Happy things for Miller almost inevitably means his years in France. "In America, was in misery, don't you know," he explains. "I'd written three books, they don't exist anymore, but no one accepted my work. 'Cancer' shows you that, it shows you a man who's an absolute desperate individual, rejected in America for 10 years.
"So at age 40 I went to Europe and really began to live.I dropped all my American ways and became relaxed like the French. I took life easy."
"You take the clocards , the bums you see in Paris, the wine bibblers who wear overcoats in the summertime because they're probably naked underneath. They're lousy, they live by their wits, it's a mystery how they get meals, but these people always look happy.
"I've seen couples, a man and a woman, on a bench. He takes a drink, wipes his mouth, hands the bottle to her, and then they begin to talk, just as if they were in some salon. It's another kind of happiness."
If he loved France, the French return the compliment, just last year awarding him the Legion of Honor. "That was never even noticed in any American paper, while Elvis Presley's funeral, my god it was an event," Miller says, allowing himself a bit of bemused distress. "But that's America for you, they don't even do that for a President.
"My reputation is greater is Europe than America, I'm read by all levels of people there, even old people. Listen, I'll tell you an interesting story.

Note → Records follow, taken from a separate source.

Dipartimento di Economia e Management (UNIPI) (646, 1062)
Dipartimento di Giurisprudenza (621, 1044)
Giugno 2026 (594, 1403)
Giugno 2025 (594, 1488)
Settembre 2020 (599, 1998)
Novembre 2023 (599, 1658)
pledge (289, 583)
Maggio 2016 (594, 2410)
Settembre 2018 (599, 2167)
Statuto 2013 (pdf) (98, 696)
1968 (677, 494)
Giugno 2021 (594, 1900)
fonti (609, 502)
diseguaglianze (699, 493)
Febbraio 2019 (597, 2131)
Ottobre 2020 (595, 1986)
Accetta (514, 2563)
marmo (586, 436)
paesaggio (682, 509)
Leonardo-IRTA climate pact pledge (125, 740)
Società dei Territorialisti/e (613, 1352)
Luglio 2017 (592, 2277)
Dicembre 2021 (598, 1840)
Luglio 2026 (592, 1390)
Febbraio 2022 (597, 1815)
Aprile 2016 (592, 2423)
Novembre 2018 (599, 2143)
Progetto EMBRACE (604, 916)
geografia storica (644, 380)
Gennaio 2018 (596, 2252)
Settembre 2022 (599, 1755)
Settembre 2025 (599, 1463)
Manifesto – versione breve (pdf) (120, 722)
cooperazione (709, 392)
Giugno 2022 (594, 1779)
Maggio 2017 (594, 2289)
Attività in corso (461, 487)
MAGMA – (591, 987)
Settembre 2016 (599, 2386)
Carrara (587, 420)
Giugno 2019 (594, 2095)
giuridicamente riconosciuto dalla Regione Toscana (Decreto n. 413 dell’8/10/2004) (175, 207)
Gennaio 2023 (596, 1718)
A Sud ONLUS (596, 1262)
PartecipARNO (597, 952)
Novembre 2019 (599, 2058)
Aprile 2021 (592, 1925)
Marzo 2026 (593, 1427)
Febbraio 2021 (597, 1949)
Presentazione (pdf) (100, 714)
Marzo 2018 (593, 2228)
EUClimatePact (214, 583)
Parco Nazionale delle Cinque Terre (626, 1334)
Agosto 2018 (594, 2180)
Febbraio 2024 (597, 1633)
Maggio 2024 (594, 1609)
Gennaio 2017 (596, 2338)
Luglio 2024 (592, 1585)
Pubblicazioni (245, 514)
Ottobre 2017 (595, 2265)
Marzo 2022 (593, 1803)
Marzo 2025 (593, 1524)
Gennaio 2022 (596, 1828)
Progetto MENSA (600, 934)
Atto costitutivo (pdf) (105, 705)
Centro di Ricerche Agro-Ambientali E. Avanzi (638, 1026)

I recently got a letter from an 80-year-old French woman thanking me for writing 'Cancer' and 'Capricorn.' She said they changed her whole life, she wants to live to 150 now, don't you know. I'd never get that kind of letter from an 80-year-old American woman nor would I expect one!"
Miller himself rarely thinks about his old books and never rereads them, but he has no trouble picking out his prsonal favorite, an elegant travel memoir about Greece called "The Colossus of Maroussi."
"That voyage to Greece was the apex of my happiness, my joy, a very great eye-opener," he says, still wondrous. "What one admires there is a poor people who are hapy, compared to us who are miserable with our riches.
"In the same way I'm captivated with the pygmies, the happiest, sanest people on earth. America offered to help them, to come in with refrigerators or something, but they said. 'We are happy the way we are.' How many Americans can say that? We wouldn't know paradise if we had it. We'd have to bring in an ad man."
Yest, Henry Miller knows he doesn't act or sound very old, but his ailments allow him no delusions about his lifespan. "My first operation, five years ago, that put me in touch with death. I never thought about it till then.
"I don't fear it, sometimes I feel it's time I ought to be there. Life must be just a good on the other side. Life goes on, I'm sure, my intuition, feeling, lead me to believe these things exist. Otherwise, it's a waste of time to exist. You live a few years, you're snuffed out, it doesn't make sense."
People, Henry Miller says, are always wanting to know one thing about him: all those books he wrote, all those de trop adventures, could they possibly be real?
"I tell them, 'Yes and no.' Distortion is inevitable, but in the main it was truthful. Then they say they envy me they wish they could live that kind of life.
"But when I think of being a panhandler, begging, having nothing to eat, I don't know we whether I'd advise it or not, I attribute my success to poverty, that spurred me on, but you need a lot of guts. A lot of it was painful. That's no life for an intelligent man. No man should be reduced to that, reduced to a bum."
Yet it was a happy life, all in all, Miller thinks now, despite the bad parts. And anyway, he says with simple understatement, "I'm pretty free of guilt. I've been that way all my life."
But sometimes, "Sometimes I feel like I was an idiot. I had no thought of the future nor did I heed what I was doing. I only did what I was impelled to do." Pause. "I still think that's the best way."